The continued need to improve stroke care and access across the United States requires the advancement of additional Primary Stroke Centers to Comprehensive or Thrombectomy-Capable as well as the development and integration of Stroke Systems of Care (SSOC) to improve regional stroke response.  But advancing to the next level of stroke care can be costly to implement depending on the center’s specific needs. Advancing to thrombectomy capability can come at a significant expense, primarily due to initial investment in imaging equipment and the neuro-interventionalists salary expense. Although upfront costs of implementing the mechanical thrombectomy (MT) program thrombectomy can be high, studies have shown that stroke thrombectomy is not only clinically effective but also cost-effective. This treatment leads to a decrease in both direct and indirect expenses related to stroke care. It results in an 11-27% decrease in

overall procedural and hospital costs, thereby providing an average saving of $23,203 per patient compared to standard medical therapy alone. These cost savings can be attributed to reduced inpatient care needs, decreased length of stay, and improved clinical and functional outcomes that result in reduced long-term complications or disabilities. The benefit to society is seen in the reduction in long-term health care costs as evidenced by quality of life.  Additional implementation costs are associated with the recruitment and training of specialized staff and physicians, purchasing specialized equipment and technology, creating the appropriate infrastructure, accreditation, or certification of the program to meet the requirements of the state, and if needed, any construction or renovation costs associated with the creation of the neurointerventional lab.   These costs can be upwards of several million dollars depending on the facility’s needs, although some programs will offset many of the costs associated with the development of the neurointerventional lab by using a collaborative/hybrid model of care, such as cross-training cath lab staff and using the same procedural space.  

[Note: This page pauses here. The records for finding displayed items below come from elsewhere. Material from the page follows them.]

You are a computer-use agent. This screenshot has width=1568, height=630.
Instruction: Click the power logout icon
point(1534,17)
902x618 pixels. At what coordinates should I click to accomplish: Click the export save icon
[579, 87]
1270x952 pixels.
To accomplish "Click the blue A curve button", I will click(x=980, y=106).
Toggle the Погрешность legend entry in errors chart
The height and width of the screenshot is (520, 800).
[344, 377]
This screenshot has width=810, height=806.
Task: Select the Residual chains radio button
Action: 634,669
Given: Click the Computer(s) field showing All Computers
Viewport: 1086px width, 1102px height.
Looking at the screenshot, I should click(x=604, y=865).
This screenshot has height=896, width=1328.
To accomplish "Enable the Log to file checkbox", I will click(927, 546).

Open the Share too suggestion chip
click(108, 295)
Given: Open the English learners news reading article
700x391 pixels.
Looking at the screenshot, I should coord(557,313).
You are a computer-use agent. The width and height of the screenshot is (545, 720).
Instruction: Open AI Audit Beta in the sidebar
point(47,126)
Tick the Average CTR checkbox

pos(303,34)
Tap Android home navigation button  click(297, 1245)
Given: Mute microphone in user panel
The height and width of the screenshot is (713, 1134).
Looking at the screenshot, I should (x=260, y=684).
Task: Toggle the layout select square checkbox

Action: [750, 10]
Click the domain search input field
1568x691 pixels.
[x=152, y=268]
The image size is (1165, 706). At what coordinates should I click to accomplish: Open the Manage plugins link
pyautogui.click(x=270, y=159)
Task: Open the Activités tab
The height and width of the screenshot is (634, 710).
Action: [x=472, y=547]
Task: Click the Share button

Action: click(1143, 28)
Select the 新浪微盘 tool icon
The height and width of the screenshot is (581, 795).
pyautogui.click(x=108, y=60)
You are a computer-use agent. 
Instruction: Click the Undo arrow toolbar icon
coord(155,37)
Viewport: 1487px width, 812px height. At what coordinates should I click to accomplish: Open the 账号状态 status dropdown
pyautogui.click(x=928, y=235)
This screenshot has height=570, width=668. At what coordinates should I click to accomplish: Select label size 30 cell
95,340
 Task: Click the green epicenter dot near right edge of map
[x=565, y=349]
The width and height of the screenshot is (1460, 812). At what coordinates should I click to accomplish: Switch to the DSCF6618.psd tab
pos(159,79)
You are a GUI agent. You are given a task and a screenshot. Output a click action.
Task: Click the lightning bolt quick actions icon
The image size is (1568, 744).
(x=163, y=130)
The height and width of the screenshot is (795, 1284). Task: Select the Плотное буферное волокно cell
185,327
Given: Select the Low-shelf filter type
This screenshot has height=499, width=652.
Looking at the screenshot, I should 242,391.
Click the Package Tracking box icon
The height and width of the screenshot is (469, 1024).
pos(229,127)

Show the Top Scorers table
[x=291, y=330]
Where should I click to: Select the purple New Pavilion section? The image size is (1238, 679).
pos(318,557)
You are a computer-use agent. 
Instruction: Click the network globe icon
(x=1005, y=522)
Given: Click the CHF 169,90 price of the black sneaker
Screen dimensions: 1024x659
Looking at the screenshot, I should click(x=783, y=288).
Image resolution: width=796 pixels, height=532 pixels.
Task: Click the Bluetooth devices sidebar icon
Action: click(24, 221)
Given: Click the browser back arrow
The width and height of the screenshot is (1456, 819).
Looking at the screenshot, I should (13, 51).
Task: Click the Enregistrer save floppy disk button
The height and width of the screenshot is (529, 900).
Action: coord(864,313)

Although advancing to thrombectomy-capable can be costly, this is still comparatively less costly and resource intensive than implementing a full comprehensive stroke program, which requires dedicated neuro-critical care beds with neurointensivist oversight, open and endovascular neurosurgical capabilities as well as the development of the infrastructure to participate in clinical research to advance stroke care. Yet given the right market situation, advancing to a comprehensive stroke program may be the right decision. Current research has shown that the advancement to comprehensive stroke services can be associated with up to a 9.8% reduction in the risk of death or dependency.

Ready to Advance?

The first step in knowing if the organization is ready to advance is to understand the current market dynamics and the potential for case volume and future growth. It is crucial for service line administrators to have a comprehensive understanding of the financial impact of implementing advanced stroke treatments in their organization and understand the organization’s limitations and any obstacles that exist in providing MT services. This knowledge is necessary to accurately evaluate the opportunity and complete financial implications. Assessing the organization should start with a gap analysis and readiness assessment by evaluating the current state and developing strategies to address these gaps.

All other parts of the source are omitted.